P.S. I would be very happy if we can integrate paradox with irace :-)

MLopez-Ibanez commented 1 year ago

@mb706 Thanks this is very useful!

  1. Sampling with given probabilities: paradox does sampling using the Sampler-class (documented to some degree here), sampling with different probabilities should be easy to implement there by subclassing.

Maybe it helps to explain a bit how irace generates new solutions. At each generation, the best (elite) configurations found so far are used to either define mean and std dev values for sampling numerical parameters from a truncated normal distribution or to define probabilities to sample values for categorical parameters.

I see that Sampler1DCateg already support probabilities, so that problem is solved.

Maybe I can use SamplerHierarchical for implementing the irace sampling by pre-calculating all probabilities and mean/sd values and asking it to sample just 1 point, then repeating those steps for each elite configuration. Does that sound like a good idea?

2. Ordinal parameters: Maybe this is already working the way it should, e.g. `ps(x = p_fct(1:3))`? The factor levels are strings (`"1"`, `"2"`, `"3"`), but since R auto-casts values to strings whenever they are involved they behave similar to integers. E.g.
   But maybe I am not understanding your use case directly? E.g. do you need to be able to refer to categories both by name _and_ by index/number?

Let me explain a bit more. In irace, if you declare a parameter with values ("very-low", "low", "medium", "high", "very-high") of ordinal type, then the values are treated as 1,2,3,4,5 for sampling purposes, that is, we sample values from a normal distribution, then round to the nearest integer and map back to the corresponding string. The goal is that if you have a good configuration with value "high", then we should sample more of "very-high" than "very-low".
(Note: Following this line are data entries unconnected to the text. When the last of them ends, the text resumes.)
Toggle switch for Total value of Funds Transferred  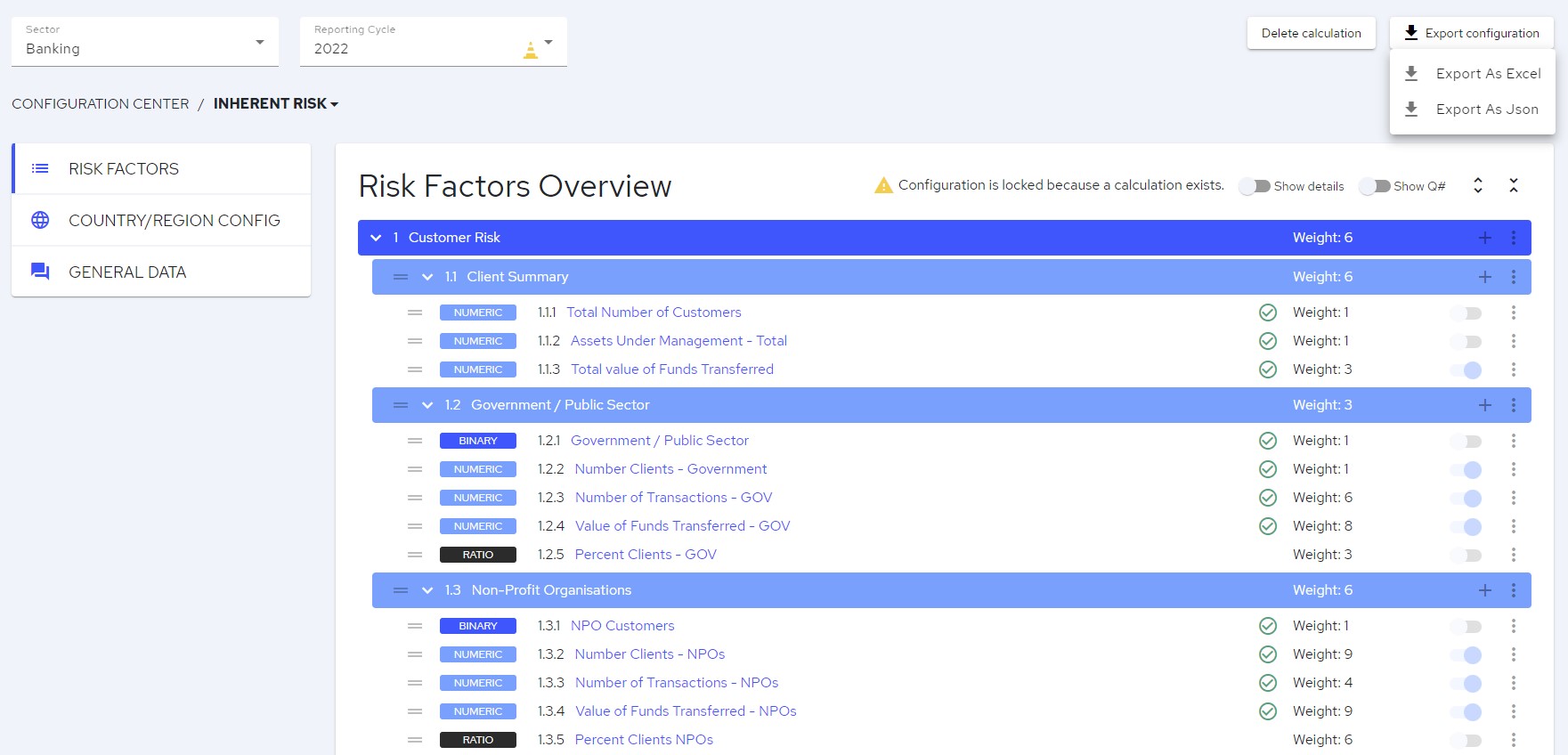pos(1466,369)
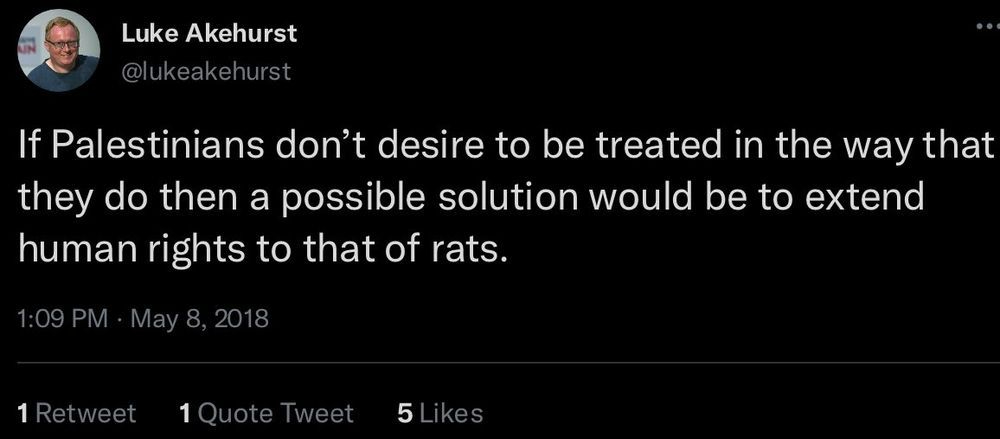
Task: Open the 1 Quote Tweet list
Action: pos(265,413)
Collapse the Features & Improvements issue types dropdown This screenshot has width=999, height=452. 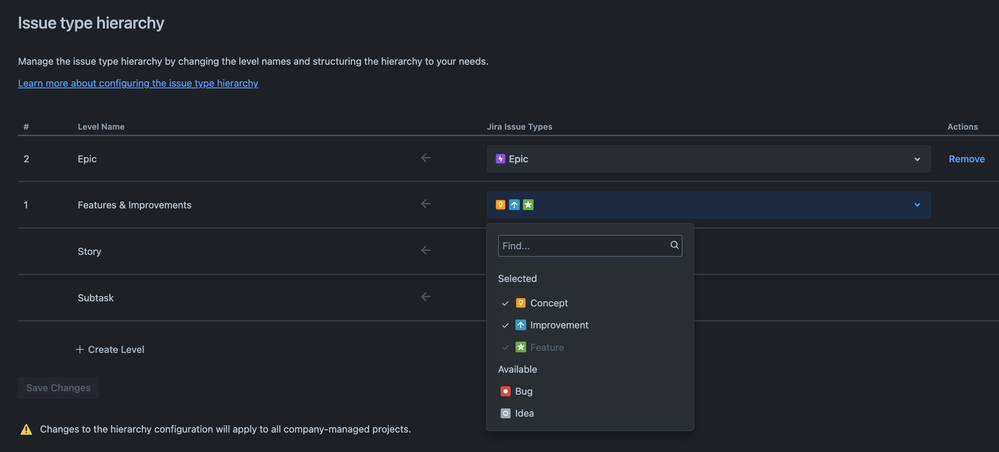(x=916, y=205)
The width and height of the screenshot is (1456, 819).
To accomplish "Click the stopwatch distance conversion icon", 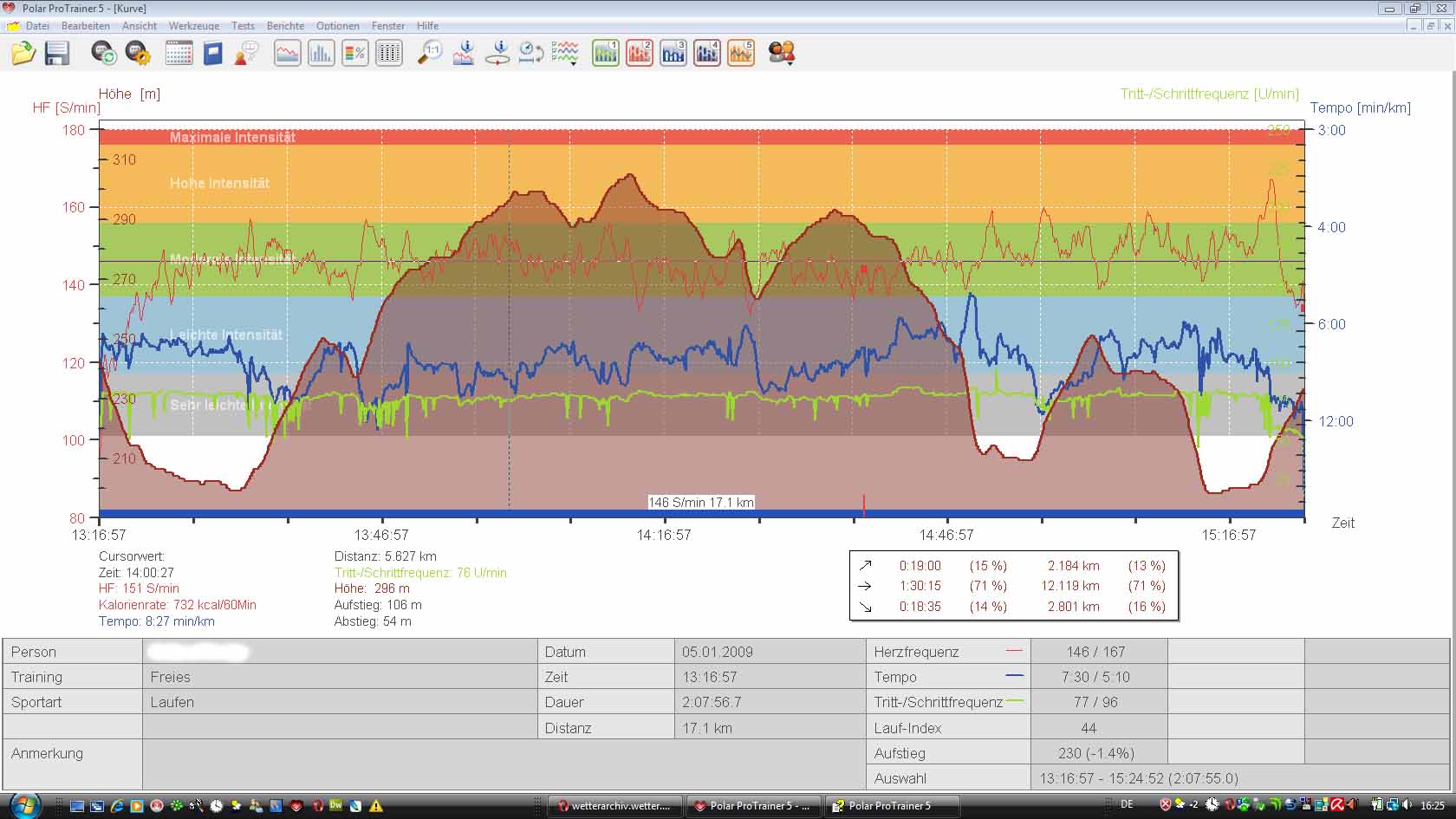I will 530,53.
3. Dependent bounds: Our `$deps` only encode whether a component is "valid" (i.e. whether its value should influence the outcome at all) whenever another component has a certain value. What you are describing would currently be solved using the `$trafo` mechanism, which transforms parameters after sampling:

Ah, OK, we also have something equivalent to $trafo in irace, which is much more general than dependent-domains, so this is useful information. However, using $trafo for dependent domains seems a bit error-prone, e.g., to produce values within (1,2*param1) as my first example , your code would need to be

p <- ps(param1 = p_dbl(0, 1), param2 = p_dbl(0, 1))
p$trafo <- function(x, param_set) { x$param2 <- 1 + (x$param2 * x$param1 * 2 - 1) ; x }

Would this example param3 = p_dbl(1, min(param1, param2)) be like?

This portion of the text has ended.